Who manages the backups at your site? I.e., who has primary duties for administering and maintaining the backup system?

I’m not a gambling person, but odds are if your organisation is “average” based on my experience, it’ll be the most junior person in the responsible team. That’s how I started in backups, by the way – I joined a system administration team in 1996, and was told to start managing the backups.

I’m all for giving junior people experience in complex and important systems – hands on experience significantly outweighs formal training or certification programmes in my estimate. But there’s a vast gulf of difference between hands on experience and manages.

Let’s compare backup to a few other realms to see what I mean.
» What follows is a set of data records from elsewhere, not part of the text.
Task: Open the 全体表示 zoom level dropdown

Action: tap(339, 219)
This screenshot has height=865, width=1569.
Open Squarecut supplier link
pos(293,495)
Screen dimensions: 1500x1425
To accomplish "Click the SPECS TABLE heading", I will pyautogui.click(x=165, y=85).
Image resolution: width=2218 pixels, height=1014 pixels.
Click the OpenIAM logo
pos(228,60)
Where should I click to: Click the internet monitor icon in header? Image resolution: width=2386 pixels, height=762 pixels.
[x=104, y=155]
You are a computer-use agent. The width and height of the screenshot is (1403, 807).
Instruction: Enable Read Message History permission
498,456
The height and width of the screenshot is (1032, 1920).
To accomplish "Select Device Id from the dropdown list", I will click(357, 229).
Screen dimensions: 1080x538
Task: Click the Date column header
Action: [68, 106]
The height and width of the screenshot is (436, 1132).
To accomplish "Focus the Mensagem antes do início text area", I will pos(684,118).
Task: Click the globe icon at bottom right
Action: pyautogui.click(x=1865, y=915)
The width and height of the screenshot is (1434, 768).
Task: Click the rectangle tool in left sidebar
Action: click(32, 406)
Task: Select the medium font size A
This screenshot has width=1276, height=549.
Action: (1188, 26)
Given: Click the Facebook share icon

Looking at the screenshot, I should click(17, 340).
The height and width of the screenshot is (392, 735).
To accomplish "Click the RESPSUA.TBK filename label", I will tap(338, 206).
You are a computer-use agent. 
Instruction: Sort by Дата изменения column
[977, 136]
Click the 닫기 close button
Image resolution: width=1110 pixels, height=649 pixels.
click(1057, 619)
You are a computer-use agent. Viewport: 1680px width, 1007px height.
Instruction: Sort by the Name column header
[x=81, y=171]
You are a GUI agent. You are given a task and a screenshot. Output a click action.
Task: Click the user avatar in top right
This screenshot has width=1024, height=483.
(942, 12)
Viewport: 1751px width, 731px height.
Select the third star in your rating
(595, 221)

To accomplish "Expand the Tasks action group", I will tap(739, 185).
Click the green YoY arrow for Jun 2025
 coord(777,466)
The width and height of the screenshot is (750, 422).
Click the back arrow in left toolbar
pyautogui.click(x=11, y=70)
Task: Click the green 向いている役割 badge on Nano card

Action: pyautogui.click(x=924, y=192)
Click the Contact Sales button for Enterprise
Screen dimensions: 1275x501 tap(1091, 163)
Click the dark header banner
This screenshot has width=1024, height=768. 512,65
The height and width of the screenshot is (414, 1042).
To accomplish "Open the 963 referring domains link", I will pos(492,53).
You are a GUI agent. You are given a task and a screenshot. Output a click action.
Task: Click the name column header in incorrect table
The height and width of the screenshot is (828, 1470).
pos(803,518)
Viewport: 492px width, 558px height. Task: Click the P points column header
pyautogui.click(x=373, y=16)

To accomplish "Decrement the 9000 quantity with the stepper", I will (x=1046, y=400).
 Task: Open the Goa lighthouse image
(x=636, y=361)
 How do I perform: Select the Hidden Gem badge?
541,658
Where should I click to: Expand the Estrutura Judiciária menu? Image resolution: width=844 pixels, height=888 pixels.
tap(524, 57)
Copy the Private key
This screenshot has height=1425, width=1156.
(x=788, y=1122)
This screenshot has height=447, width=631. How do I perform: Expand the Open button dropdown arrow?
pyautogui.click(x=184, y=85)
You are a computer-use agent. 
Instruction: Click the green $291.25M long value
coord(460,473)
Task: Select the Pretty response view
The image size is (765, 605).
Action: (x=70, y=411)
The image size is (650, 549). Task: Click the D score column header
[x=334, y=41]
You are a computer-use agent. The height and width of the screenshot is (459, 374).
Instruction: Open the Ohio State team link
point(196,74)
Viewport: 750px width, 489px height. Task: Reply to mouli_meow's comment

  • When you consider an insurance company, do you take into consideration how long they’ve been in the industry?
  • When you take your car to a mechanic, do you hope it’ll be serviced by the apprentice, or the actual mechanic?
  • When you go to the doctors, do you want to get seen by a fully qualified doctor or someone doing their first placement after 6-12 months through their university degree?
  • When you get tradespeople in to do work, do you want the apprentice that started last week doing the work, or the experienced tradesperson?
  • If you call the police, do you want to see a rookie turn up, or an officer with real experience?

I’m willing to assume that in the majority of instances, regardless of whether it’s in health, repairs, trades, insurance, etc., most people will want to be looked after by someone with real experience. If there’s a “junior” involved, you want them supervised and their work double-checked.

Yet many companies time and time again push backups down to the lowest rung in the administration team. It just doesn’t sit well with reality. It’s not how we want to deal with people and situations in real life, and yet because it’s supposedly not a glamorous job, it gets assigned to juniors.

I have a great friend who is a paramedic. He is, quite literally, a hero, though he denies it. He’s saved peoples lives, he’s given people hope, he’s dealt with people at their very best, and at their very worst, and all done it as part of his job. For some time he worked with students who were studying to become paramedics themselves, as an instructor. They’d be teamed up with him, and he’d do his call-outs with the student. The student would be forced to learn, but he’d be a safety net – not only for the student but equally, if not more so, for the patient.

I think a lot of companies forget the safety net when they assign backups to the most junior person in the administration team. Sure, in many instances, the senior staff will pitch in and participate during a critical recovery, but that’s not a safety net, it’s an umbrella in a hail storm. A safety net, in backup systems, would be where the senior person is there monitoring, watching and assisting not only in the recovery processes, but also in the configuration and ongoing checking of the backup system.

(Another example: EMC have a “Disaster Recovery Guide” for NetWorker. The worst mistake a backup administrator can make is read this for the first time when they need to do a disaster recovery. It should actually be read well in advance of a recovery situation, as it gives important information pertaining to getting backups that are useful in disaster recovery situations.)

By all means have your junior staff teethe on a backup system – they’ll rarely get a better cross platform and cross system exposure to your environment than by working with backup. But equally, remember where and when you want to see inexperienced or junior people working on your health, your car, your house repairs, etc., and make sure you deploy an appropriate safety net.

If you don’t … well, have a nice fall.